The relationships of isolated coronary artery ectasia with Urotensin 2 levels, hypertension and other atherosclerotic risk factors


Şatiroğlu Ö., UYDU H. A., Durakoğlugil M. E., DEMİR A., Karadağ Z., Bostan M.

Acta Medica Mediterranea, cilt.31, sa.1, ss.149-153, 2015 (SCI-Expanded, Scopus) identifier

  • Yayın Türü: Makale / Tam Makale
  • Cilt numarası: 31 Sayı: 1
  • Basım Tarihi: 2015
  • Dergi Adı: Acta Medica Mediterranea
  • Derginin Tarandığı İndeksler: Science Citation Index Expanded (SCI-EXPANDED), Scopus
  • Sayfa Sayıları: ss.149-153
  • Anahtar Kelimeler: Atherosclerosis, Atherosclerotic risk factors, Hypertension, Isolated coronary artery ectasia, Urotensin II, Vascular remodelling
  • Samsun Üniversitesi Adresli: Hayır

Özet

Aims: Isolated coronary artery ectasia (ICAE) is characterized with ectasia of the coronary arteries due to inflammation, atherosclerosis and positive vascular remodelling without concomitant stenosis. Urotensin II (UII) is an important vascular peptide which has influence on vascular remodelling in addition to potent vasoconstrictor effect. We investigated UII levels, hypertension, and other atherosclerotic risk factors in patients with ICAE. Materials and methods: Among 1820 patients who underwent coronary angiography between May 2010 and 2011 in our hospital, 20 patients (18 male) with ICAE, and 28 patients (11 male) with normal coronary arteries (NCA) were enrolled. We compared UII levels, risk factors between patients with ICAE and NCA. Results: UII concentrations were significantly higher in patients with ICAE compared to controls (700.0±16.6 ng/ml vs. 708.0±33.5 ng/ml, p:0.02). Moreover, patients with ICAE tended to be older, with higher BMI, lower high density lipoprotein cholesterol (HDL-C) and more prevalent hypertension.
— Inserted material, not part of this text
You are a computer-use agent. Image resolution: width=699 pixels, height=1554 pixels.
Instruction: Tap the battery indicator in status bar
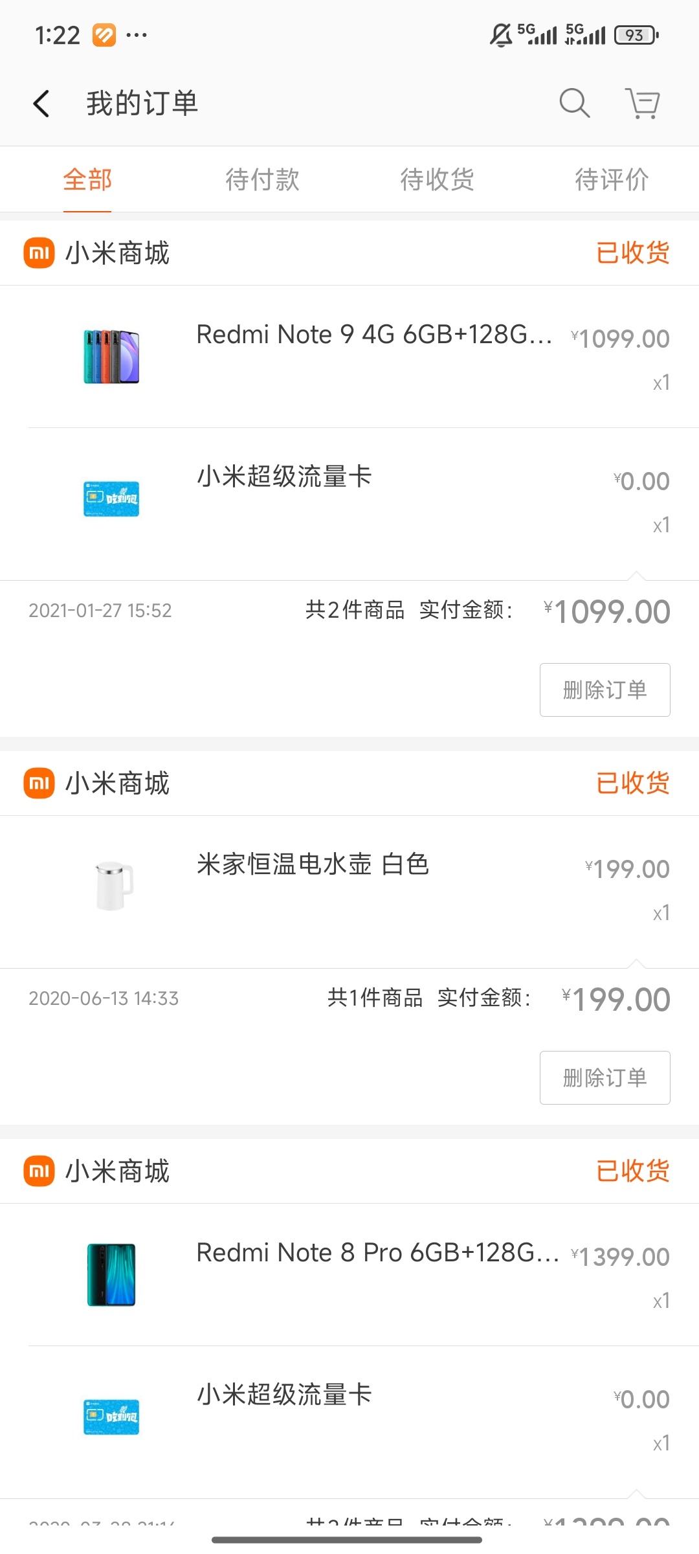click(x=636, y=35)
ICAE correlated positively with UII levels (r:0.339, p:0.02), advanced age (r:0.594, p: 0.001), BMI (r:0.390, p: 0.005) whereas a negative correlation existed between HDL-C, and ICAE (r:-0.305, p:0.037). Conclusion: We identified increased UII levels in patients with ICAE. Higher UII concentrations may further imply the role of atherosclerosis in ICAE pathogenesis due to its relationship with inflammation, atherosclerosis and vascular remodelling.